**EXERCISE BRIEF**
Rewrite the material below with "Privacy Policy" changed to "Privacy Notice" and every other line left as it is.

○ ○ ○

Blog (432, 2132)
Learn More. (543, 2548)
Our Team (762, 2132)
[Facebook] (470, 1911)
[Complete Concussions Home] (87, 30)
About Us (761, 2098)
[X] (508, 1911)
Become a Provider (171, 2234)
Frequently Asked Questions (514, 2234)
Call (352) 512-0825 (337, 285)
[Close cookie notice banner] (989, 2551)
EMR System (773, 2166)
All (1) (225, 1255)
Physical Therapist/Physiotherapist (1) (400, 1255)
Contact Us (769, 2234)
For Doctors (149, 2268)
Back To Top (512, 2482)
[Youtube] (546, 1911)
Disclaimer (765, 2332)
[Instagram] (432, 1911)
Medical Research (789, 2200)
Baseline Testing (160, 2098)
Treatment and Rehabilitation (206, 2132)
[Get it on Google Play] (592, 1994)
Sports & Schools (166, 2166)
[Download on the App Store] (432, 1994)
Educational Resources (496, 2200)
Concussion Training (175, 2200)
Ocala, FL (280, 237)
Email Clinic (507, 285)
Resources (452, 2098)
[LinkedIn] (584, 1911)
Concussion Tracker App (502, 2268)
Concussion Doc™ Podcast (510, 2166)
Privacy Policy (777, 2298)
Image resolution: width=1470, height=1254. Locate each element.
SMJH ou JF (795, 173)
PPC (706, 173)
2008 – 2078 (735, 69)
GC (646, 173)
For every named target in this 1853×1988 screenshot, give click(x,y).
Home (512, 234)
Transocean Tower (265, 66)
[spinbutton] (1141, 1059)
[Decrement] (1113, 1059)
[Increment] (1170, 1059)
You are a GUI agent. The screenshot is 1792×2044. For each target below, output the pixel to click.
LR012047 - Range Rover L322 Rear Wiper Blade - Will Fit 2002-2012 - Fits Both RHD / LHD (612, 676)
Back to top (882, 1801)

○ ○ ○

**WRITTEN RESPONSE**
Blog (432, 2132)
Learn More. (543, 2548)
Our Team (762, 2132)
[Facebook] (470, 1911)
[Complete Concussions Home] (87, 30)
About Us (761, 2098)
[X] (508, 1911)
Become a Provider (171, 2234)
Frequently Asked Questions (514, 2234)
Call (352) 512-0825 (337, 285)
[Close cookie notice banner] (989, 2551)
EMR System (773, 2166)
All (1) (225, 1255)
Physical Therapist/Physiotherapist (1) (400, 1255)
Contact Us (769, 2234)
For Doctors (149, 2268)
Back To Top (512, 2482)
[Youtube] (546, 1911)
Disclaimer (765, 2332)
[Instagram] (432, 1911)
Medical Research (789, 2200)
Baseline Testing (160, 2098)
Treatment and Rehabilitation (206, 2132)
[Get it on Google Play] (592, 1994)
Sports & Schools (166, 2166)
[Download on the App Store] (432, 1994)
Educational Resources (496, 2200)
Concussion Training (175, 2200)
Ocala, FL (280, 237)
Email Clinic (507, 285)
Resources (452, 2098)
[LinkedIn] (584, 1911)
Concussion Tracker App (502, 2268)
Concussion Doc™ Podcast (510, 2166)
Privacy Notice (777, 2298)
Image resolution: width=1470, height=1254. Locate each element.
SMJH ou JF (795, 173)
PPC (706, 173)
2008 – 2078 (735, 69)
GC (646, 173)
For every named target in this 1853×1988 screenshot, give click(x,y).
Home (512, 234)
Transocean Tower (265, 66)
[spinbutton] (1141, 1059)
[Decrement] (1113, 1059)
[Increment] (1170, 1059)
You are a GUI agent. The screenshot is 1792×2044. For each target below, output the pixel to click.
LR012047 - Range Rover L322 Rear Wiper Blade - Will Fit 2002-2012 - Fits Both RHD / LHD (612, 676)
Back to top (882, 1801)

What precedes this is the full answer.